There are several reports indicating an anti-apoptosis effect from miRNAs. miR-124 was shown to ameliorate I/R-induced mouse AKI, where miR-124 mimics reduced endoplasmic reticulum stress (ERS)-mediated apoptosis [85]. In addition to the anti-apoptosis mechanism, miR-124 also inhibited necroptosis by targeting PARP1 in an I/R-induced mouse AKI model [86]. miR-489 also targeted PARP1, mediating an anti-apoptosis effect, and miR-489 mimics protected against I/R mouse AKI [73]. miR-17-5p mimics suppressed death receptor 6 (DR6), mediating anti-apoptosis in an I/R-induced mouse AKI model [87]. Likewise, miR-424 mimics inhibited its target gene DR6, mediating anti-apoptosis in an I/R-induced mouse AKI model [88]. A miR-5100 mimic injection into I/R-mice ameliorated kidney injury by inhibiting several apoptotic pathways [45]. miR-486-5p was shown to target PTEN, thereby mediating an anti-apoptosis effect in a mouse I/R-AKI model [89]. A miR-191-5p mimic injection could inhibit cell apoptosis by targeting Oxidative stress responsive 1 (OXSR1) [90]. miR-290-5p activated by propofol ameliorated a sepsis-induced mouse AKI model by targeting C-C motif chemokine ligand 2 (CCL2), thereby mediating an anti-apoptosis effect [91].

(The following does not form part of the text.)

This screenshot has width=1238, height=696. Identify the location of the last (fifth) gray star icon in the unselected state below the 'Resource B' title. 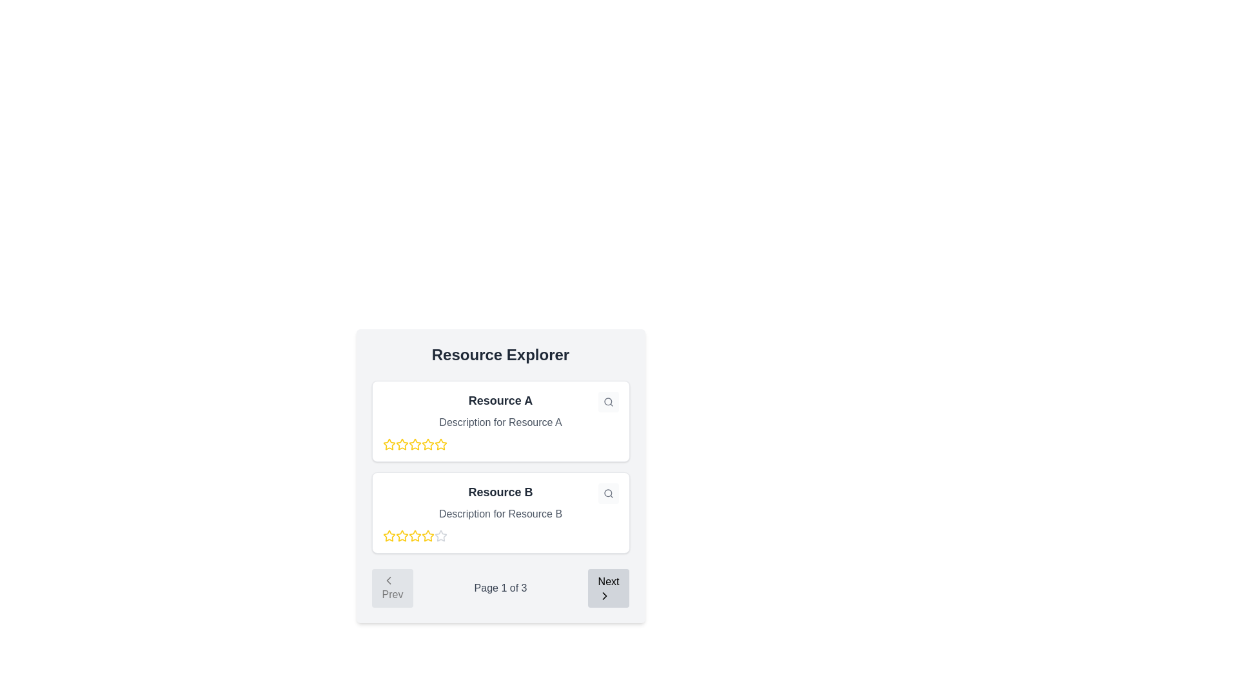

In addition to the anti-apoptosis effect, an anti-inflammation effect by miRNAs has also been explored. miR-204/miR-211 mimics, targeting H6 Family Homeobox 1 (Hmx1), reduced kidney injury via immune suppression in candidemia-induced AKI mice [92]. A miR-195-5p mimic injection ameliorated rat I/R-AKI by targeting vascular endothelial growth factor A (VEGFA) via anti-inflammatory and anti-oxidative stress [93]. miR-140-5p up-regulation by apigenin ameliorated I/R-induced AKI mice through targeting Chemokine (C-X-C Motif) Ligand 12 (CXCL2), thereby reducing inflammation [94]. In addition, miR-140-5p was shown to activate nuclear factor erythroid 2-related factor (Nrf2) pathway, thereby mediating anti-oxidative stress in cisplatin-induced AKI mice [95]. miR-27a targeting Toll-like receptor 4 (TLR4) inhibited inflammation in I/R-induced AKI [96]. In addition, overexpression of LINC00520, targeting miR-27b-3p, activated Oncostatin M Receptor (OSMR), leading to the PI3K/AKT pathway to aggravate kidney injury in I/R-induced AKI. In contrast, up-regulation of miR-27b-3p could accelerate recovery from AKI [97]. miR-146a-5p derived from human urine-derived stem cells protected against rat I/R-induced AKI by targeting interleukin 1 receptor associated kinase 1 (IRAK1), thereby inhibiting NF-κB signaling and infiltration of inflammatory cells [98]. Mice lacking miR-146 showed more extensive tubular injury, inflammatory infiltrates, and fibrosis than wild-type mice after I/R-induced AKI [99]. Furthermore, the renoprotective effect of miRNAs involves vascular, mitochondrial, and podocyte protection. miR-210 was shown to activate VEGF signaling to regulate angiogenesis in I/R-induced AKI mice [100]. Overexpression of miR-126 in the hematopoietic compartment promoted vascular integrity and supported the recovery of kidney injury after I/R-induced AKI mice [101]. miR-668 was shown to target mitochondrial protein 18 kDa (MTP18) to preserve mitochondrial dynamics and tubular cell survival in I/R-AKI mice [72]. A miR-187 agomir injection in I/R protected against I/R-induced AKI and mediated podocyte protection, evaluated by nephrin expression by targeting acetylcholinesterase (AChE) [102].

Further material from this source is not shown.